Alpha-1 antitrypsin inhibits TMPRSS2 protease activity and SARS-CoV-2 infection

Abstract

Abstract SARS-CoV-2 is a respiratory pathogen and primarily infects the airway epithelium. As our knowledge about innate immune factors of the respiratory tract against SARS-CoV-2 is limited, we generated and screened a peptide/protein library derived from bronchoalveolar lavage for inhibitors of SARS-CoV-2 spike-driven entry. Analysis of antiviral fractions revealed the presence of α1-antitrypsin (α1AT), a highly abundant circulating serine protease inhibitor. Here, we report that α1AT inhibits SARS-CoV-2 entry at physiological concentrations and suppresses viral replication in cell lines and primary cells including human airway epithelial cultures. We further demonstrate that α1AT binds and inactivates the serine protease TMPRSS2, which enzymatically primes the SARS-CoV-2 spike protein for membrane fusion.
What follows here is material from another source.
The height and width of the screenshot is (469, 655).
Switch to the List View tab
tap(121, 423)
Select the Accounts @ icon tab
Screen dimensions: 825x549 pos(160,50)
Thus, the acute phase protein α1AT is an inhibitor of TMPRSS2 and SARS-CoV-2 entry, and may play an important role in the innate immune defense against the novel coronavirus. Our findings suggest that repurposing of α1AT-containing drugs has prospects for the therapy of COVID-19.

Here, via screening of a polypeptide library from bronchoalveolar lavage, the authors identify and characterize α1-antitrypsin (α1AT) as SARS-CoV-2 inhibitor and show that α1AT binds and inactivates the serine protease TMPRSS2, which enzymatically primes the SARS-CoV-2 spike protein for membrane fusion.